Selama anda berdua telah bersepakat bahwa istri memiliki hak terhadap property sesuai dengan jumlah yang ia keluarkan yaitu sebesar sepertiga, maka seharusnya hal itu didaftarkan dan di tuangkan dalam dokumen resmi untuk melindungi hal-haknya.
Dan untuk itu, Anda harus menjadikan apa yang tertuang dalam dokumen tersebut sebagai aset bersama antara Anda dan istri Anda dengan proporsi seperti yang Anda sebutkan, Anda mendapatkan dua pertiga dan dia mendapatkan sepertiga.
Para ulama lajnah daimah diminta mengeluarkan fatwa:
Saya adalah seorang pria lanjut usia, dulu saya pernah membeli sebidang tanah dengan harga 85 ribu riyal, saya memiliki dua anak laki-laki, saya dan putra-putra saya secara Bersama-sama membangun property, dan secara Bersama-sama mengeluarkan biaya yang sama untuk itu, saya mengeluarkan dana sebesar 217 ribu riyal, dan mereka berdua mengeluarkan dana sebesar 175 ribu riyal. Pertanyaan saya adalah: apakah boleh saya mendaftarkan nama mereka dalam dokumen sebagai mitra yang setara, masing-masing sebesar setengah dari besaran dana yang telah mereka keluarkan?, sebagai catatan: saya puas dengan ini, dan selain mereka saya memiliki anak-anak Perempuan.
Mereka menjawab:
“Apabila kasusnya seperti yang anda uraikan maka tidak ada halangan bagi anda untuk mendaftarkan property tersebut dalam dokumen atas nama anda dan putra-putra anda, dan bahwa mereka adalah mitra-mitra anda dalam kepemilikan aset sesuai dengan proporsi dana yang telah mereka berikan, bukan sebagai pemberi bantuan cuma-cuma (hibah) untuk anda”. Akhir kutipan dari “Fatawa Lajnah Daimah” (14/303-304).
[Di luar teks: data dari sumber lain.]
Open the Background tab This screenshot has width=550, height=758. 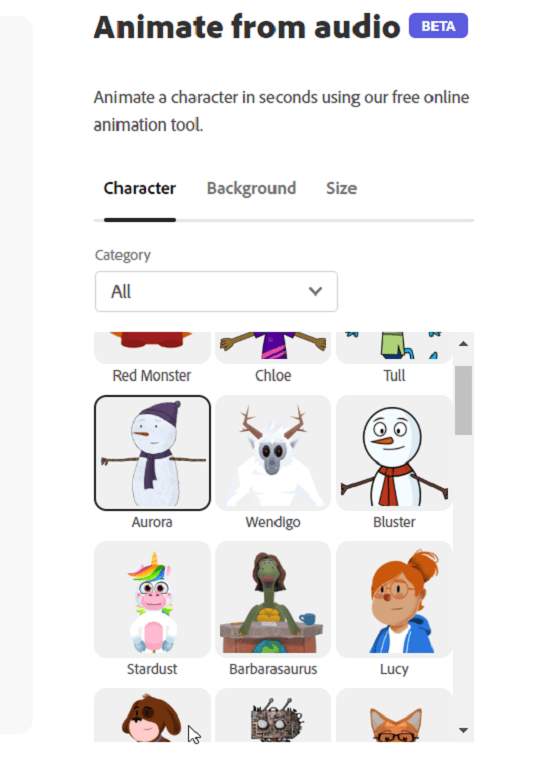click(x=251, y=188)
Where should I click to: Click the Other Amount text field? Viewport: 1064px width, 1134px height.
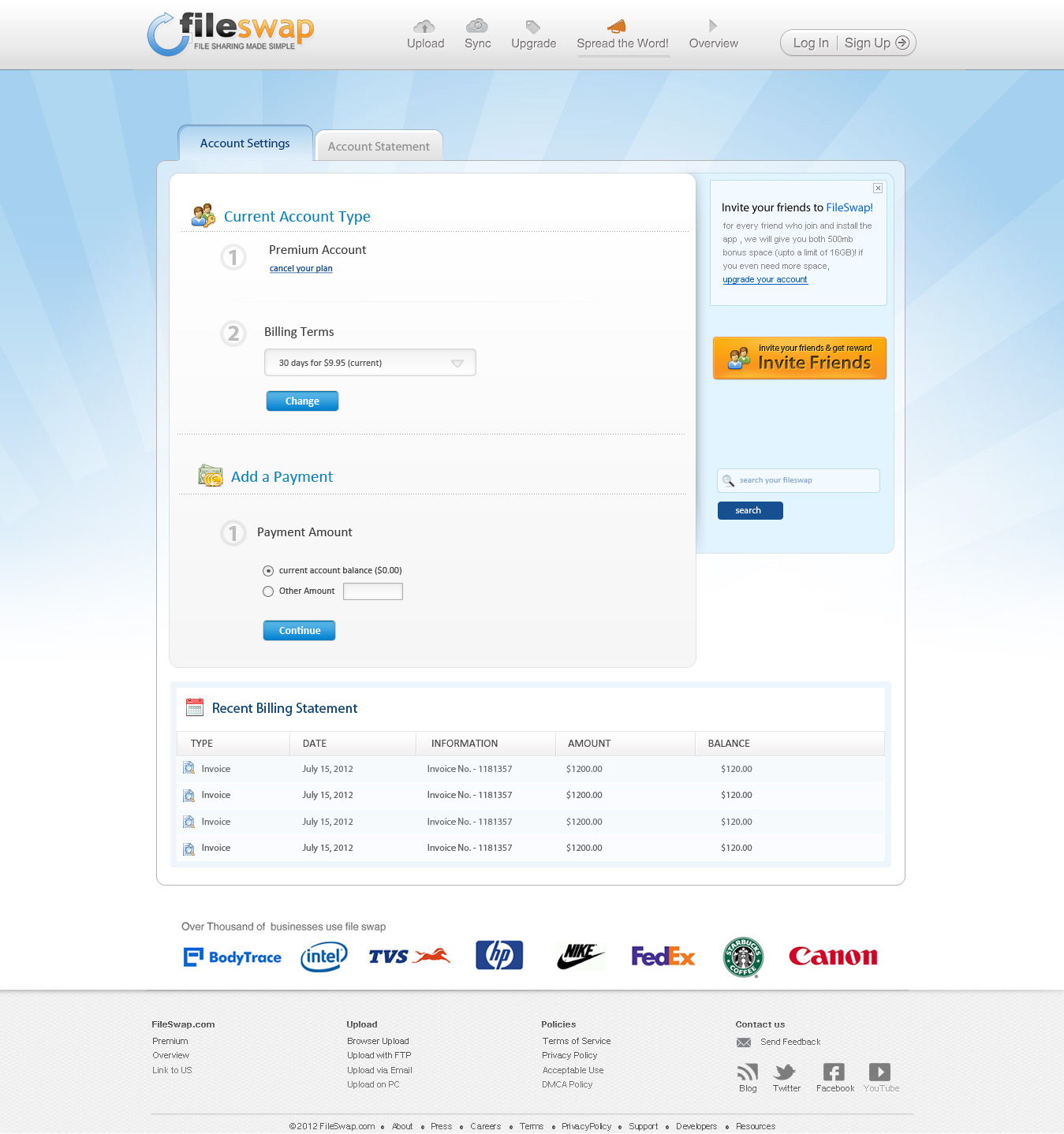(373, 591)
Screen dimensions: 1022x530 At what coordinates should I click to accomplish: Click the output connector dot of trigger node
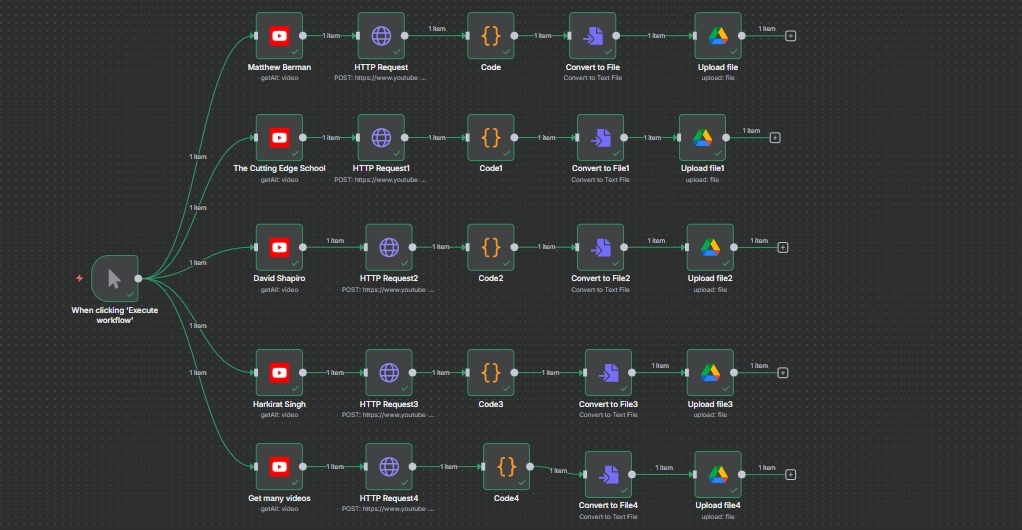coord(139,279)
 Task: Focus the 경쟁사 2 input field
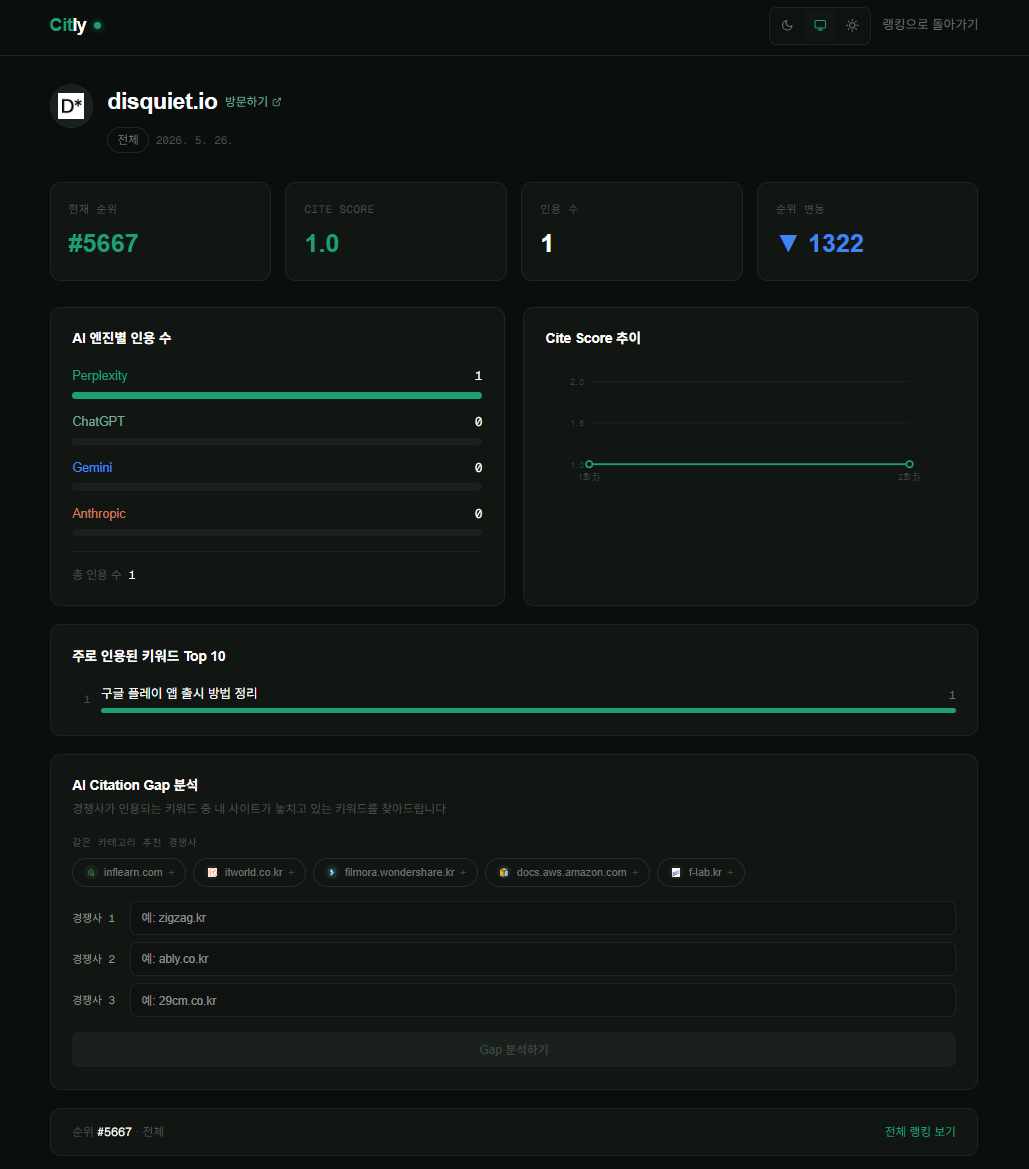point(543,959)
Syekh Soleh Fauzan hafidzahullah ditanya:
Kami adalah tujuh orang bersaudara, empat perempuan dan tiga laki-laki, Tuhan memberkati kami sehingga kami bisa membeli sebidang lahan pertanian, kami mengumpulkan semua yang kami miliki, bahkan kami mengambil perhiasan istri-istri kami dan kami gunakan untuk membayar tanah tersebut, dan untuk membuat ayah kami senang, kami mendaftarkan setengah dari luas tanah tersebut atas namanya, saat ini beliau telah wafat, dan kami belum memberikan apa pun kepada saudara-saudara Perempuan, mereka juga tidak menuntut sedikit pun, karena mereka tahu situasi saat membeli tanah dan kondisi kehidupan kami, kami juga tidak memberikan sesuatu untuk istri-istri kami, ini karena kebaikan hati mereka, pertama, bagaimana pendapat anda tentang saudara-saudara Perempuan kami ? dan selanjutnya, bagaimana dengan istri-isrti kami, apakah mereka memiliki hak atas aset tersebut atau tidak?
Beliau menjawab:
Adapun untuk saudara-saudara Perempuan: jika setengah dari luas tanah tersebut di daftarkan atas nama ayah kalian, artinya kalian telah memberikan kepadanya setengah dari tanah tersebut. Maka saat beliau wafat, ia menjadi harta peninggalannya yang diwariskan untuk anak laki-laki dan Perempuan dan untuk ahli waris sesuai dengan ketentuan waris yang syariatkan oleh Allah, maka ia menjadi harta peninggalan yang di bagikan untuk ahli warisnya, di antara ahli warisnya adalah: saudara-saudara Perempuan, mereka mendapatkan bagian dari aset tanah sesuai dengan warisan dari bagian ayah mereka.
Adapun untuk istri-istri kalian: apabila mereka juga telah berkongsi Bersama kalian dalam pembelian tersebut, dan mereka memberikan perhiasan mereka sebagai bentuk Kongsi Bersama kalian dalam pembelian tanah; maka mereka memiliki bagian dalam tanah tersebut, namun jika mereka memberikan perhiasan sebagai pemberian (hibah) dan bantuan untuk kalian dalam membeli tanah tersebut: maka tanah tersebut adalah hak milik kalian”.
Akhir kutipan dari “al-Muntaqa min fatawa al-Fauzan” (2/54).